__Provided passage__.
* Begin *
The new “public editor” for the New York Times has been getting good reviews for the way she is handling the job of being a go-between for readers and editors. But wouldn’t it be better if every NYT writer and editor did that for themselves?

The New York Times recently appointed a new “public editor” — the ombudsman-style position that is designed to be a liaison between readers and the management of the newspaper — and so far, former Buffalo News editor Margaret Sullivan has been getting pretty good reviews: she is engaged, she takes advantage of social media well, and she is broadening her reach in terms of what she will tackle or comment on. But the more I think about her job, the more I keep coming back to one thing: Why does the NYT only have a single person who engages with readers around what the paper is doing? Why can’t more of the paper’s existing editors and writers do that? In the long run, I think the Times (and plenty of other traditional media outlets) would be better off if they took that approach.

I don’t want to give the impression that I think having a public editor is a bad idea, because that’s not the case at all. The NYT and other newspapers who have this kind of ombudsman role are at least trying to do a better job of interacting with readers and paying attention to issues that involve the paper, which is frankly a lot more than some publications do. And the New York Times has tried hard to structure the job so that it can remain independent while still being part of the newspaper: the public editor is appointed by and answers to the publisher, Arthur Sulzberger Jr., so that he or she can criticize the editorial side of the operation without (theoretically) having to worry about keeping his or her job.

Since she took over the role, Margaret Sullivan has made a point of involving not just editors and writers at the paper, but also pulling in comments from interested readers and other outsiders on Twitter, and linking to as many different sources of reaction to the NYT’s behavior as possible. As she describes her job in a recent post:

“I intend to blog frequently and to use social media outlets like Twitter to expand the sphere and invite other voices in. I’ll also sometimes comment on journalism outside The Times, both for comparative purposes and because I think it will interest readers.”

The role of an editor should be public by default

All of that is good, and so far Sullivan has done an admirable job of responding to criticism about a number of topics, including why the Times didn’t do more on its front page about the anniversary of September 11 and also the coverage of gender issues. She talks to the editors involved and gets their reaction, and that is valuable — but why can’t we hear from those editors directly? If readers are complaining about a lack of coverage of a certain issue, or the way in which the newspaper is leaning to the left (as departing public editor Arthur Brisbane alleged in a controversial post just before his departure), why can’t an editor who is actually involved in those decisions respond somewhere?

There are some great examples of New York Times journalists who interact with readers and critics directly all the time, using Twitter and other outlets including their Tumblr blogs. Media reporter Brian Stelter is one: not only does he use Twitter extremely well, but he has also done some pretty interesting stuff with his Tumblr blog during breaking-news events such as the tornado last year in Missouri. As I argued at the time, that kind of effort breaks down a lot of the walls that still exist between “traditional” journalists and what Jay Rosen has called “the people formerly known as the audience,” and I think that is ultimately a good thing.
* End *
__Data block__.
* Begin *
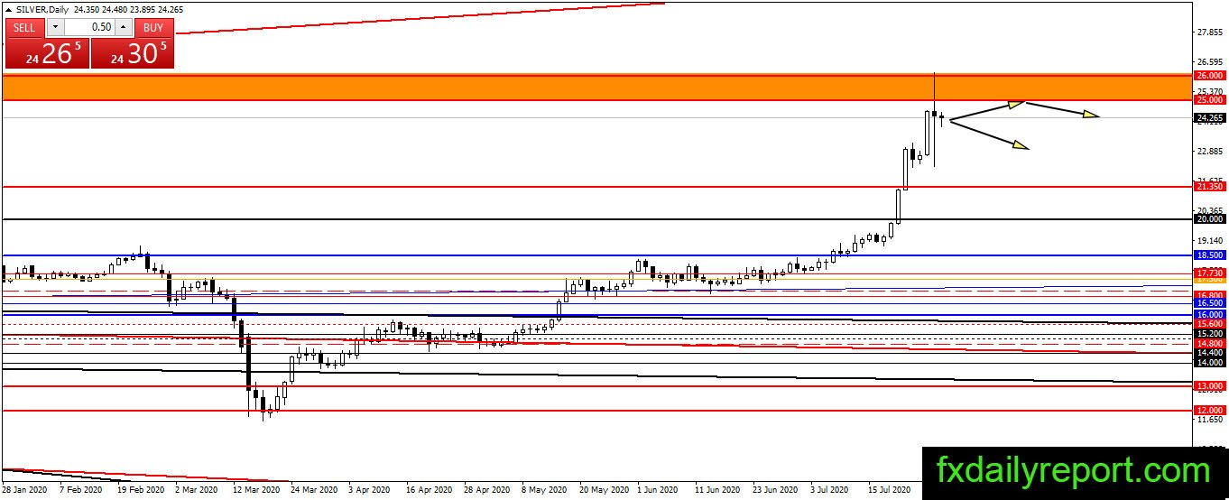Select the lower yellow arrow pointing down-right
This screenshot has width=1229, height=500.
coord(989,134)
* End *
__Task requirements__.
a - List every person named in the essay about the New York Times public editor.
b - In the essay about the New York Times public editor, who appoints the public editor and receives that editor's reports?
c - Pick up the essay about the New York Times public editor after its final sentence and keep writing it.

__Answers given__.
a - Margaret Sullivan, Arthur Sulzberger Jr., Arthur Brisbane, Brian Stelter, Jay Rosen

b - The publisher, Arthur Sulzberger Jr.

c -
Assistant managing editor Jim Roberts is another example of someone who is trying hard to use Twitter as a way of listening to readers and outside sources, and of interacting with them as well. As he described in a recent interview with Talking Points Memo, the benefits of doing this are many-fold: Not only do journalists get a better sense of what kind of reaction their work is getting, but the paper as a whole benefits — since it is seen as being interested in what readers think and in engaging with them. Says Roberts:

“I often keep an open feed of @NYTimes mentions, just so that I can see what our readers are talking about. I think that’s a really, really valuable piece of real-time feedback. There are quite often things I see in there where people are either praising, or, you know, in some cases, criticizing our work that I think is very valuable for me to know as an editor.”

Connecting with readers isn’t just nice, it’s essential

This kind of engagement is more than just a buzzword, or some touchy-feely recipe for social-media success: As I tried to point out recently, newspapers and other traditional media have to spend more of their time trying to get to know their readers better if they are going to rely on them for an increasing amount of their revenue — which papers with paywalls like the New York Times are essentially doing. How better to build that relationship than by interacting with and responding to readers directly? If Margaret Sullivan is the only one who does this, then Margaret Sullivan is the only one who will have a relationship with NYT readers.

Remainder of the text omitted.